E' evidente in tutto il libro l'approccio personalista ma di certo siamo ben oltre una teoria chiusa che nasce nel vuoto delle idee. Si è giustamente rimarcato l'aspetto generativo di relazioni, e quindi di vita civile, che comporta il perdono. Il 70 % del libro è un elenco di azioni-reazioni fra i soggetti che perdonano e sono perdonati. Ci troviamo nel pieno mare dell'esistenza attraverso l'esperienza diretta degli stessi autori, perché di ciò se ne deve tacere se non si vive ciò di cui si parla. Come insegna Beccaria, l'opinione non può e non deve essere il solo cemento della società. Ed è qui che il libro apre non solo ad una visione della persona ma dell'intera società che diviene relazionale. Quest'ultima si caratterizza per avere come propria modalità di essere la continua generazione di processi di differenziazione e di reintegrazione delle relazioni sociali, sia inter-soggettive (come le reti primarie), sia generalizzate (come le secondarie, impersonali e organizzative). Anzi queste ultime diventano espressione del metodo che riconosce le primarie. Ci troviamo dunque oltre alla società aperta di Popper, perché quella a misura di persona è aperta su di essa e per essa. In questo modo si supera la semplice mutua tolleranza che procede tentativi ed errori in istituzioni autoriformabili. Si procede invece per processi che riconoscono la persona come dono, anche con i suoi limiti, anche con la sofferenza provocata ad altri, ma anche “confidando nel progetto d'amore intrapreso, interrotto ma che si può riprendere”.

“Il perdono è il giogo sotto il quale tutti devono passare, prima o poi, se vogliono costruire rapporti di pace. Ciò vale a maggior ragione per il matrimonio, quando è inevitabile che ciascuno dei due, anche involontariamente, ferisca l'altro”.

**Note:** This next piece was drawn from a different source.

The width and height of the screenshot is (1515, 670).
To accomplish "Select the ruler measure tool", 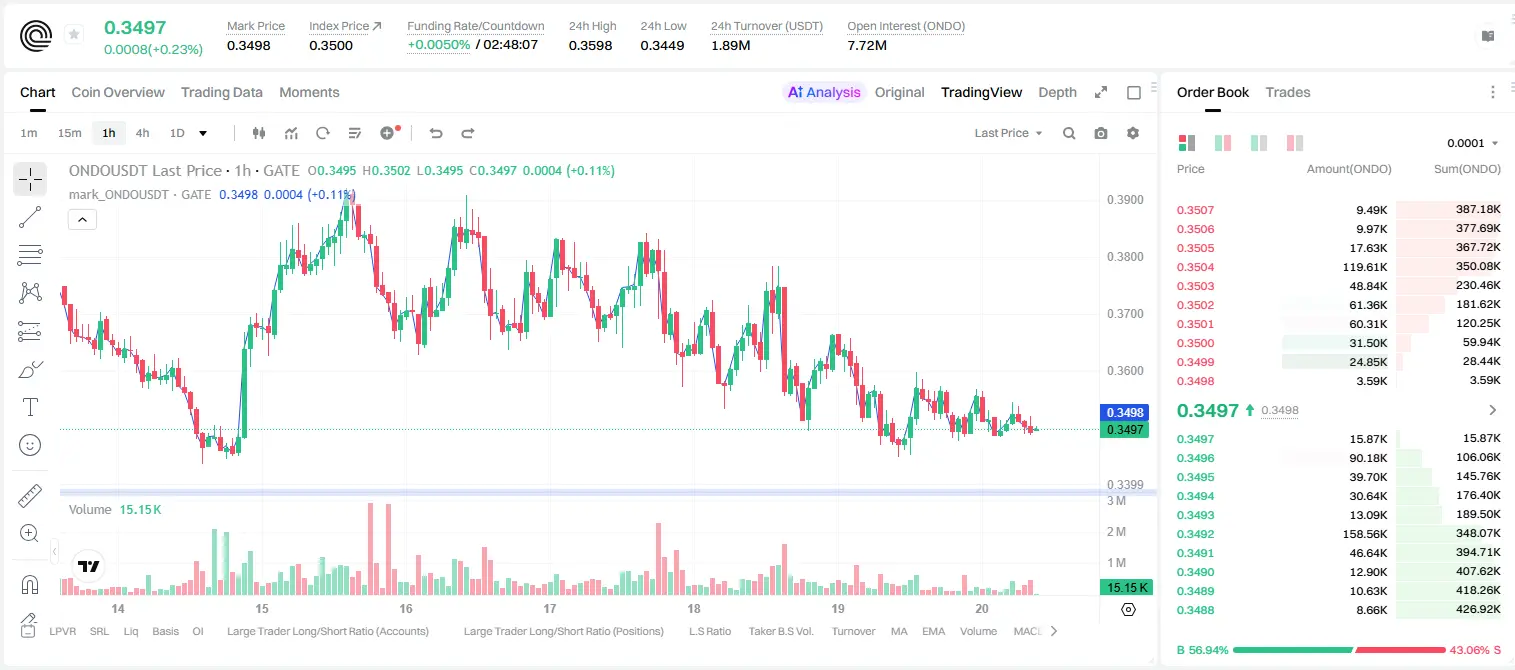I will [30, 495].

Valga l'insegnamento e la testimonianza di Chiara Lubich: “Qualcuno pensa che il perdono sia una debolezza. No, è l'espressione di un coraggio estremo, è amore vero, il più autentico perché il più disinteressato."Se amate quelli che vi amano, quale merito ne avete? - dice Gesù – questo lo fanno tutti. Voi amate i vostri nemici" ”.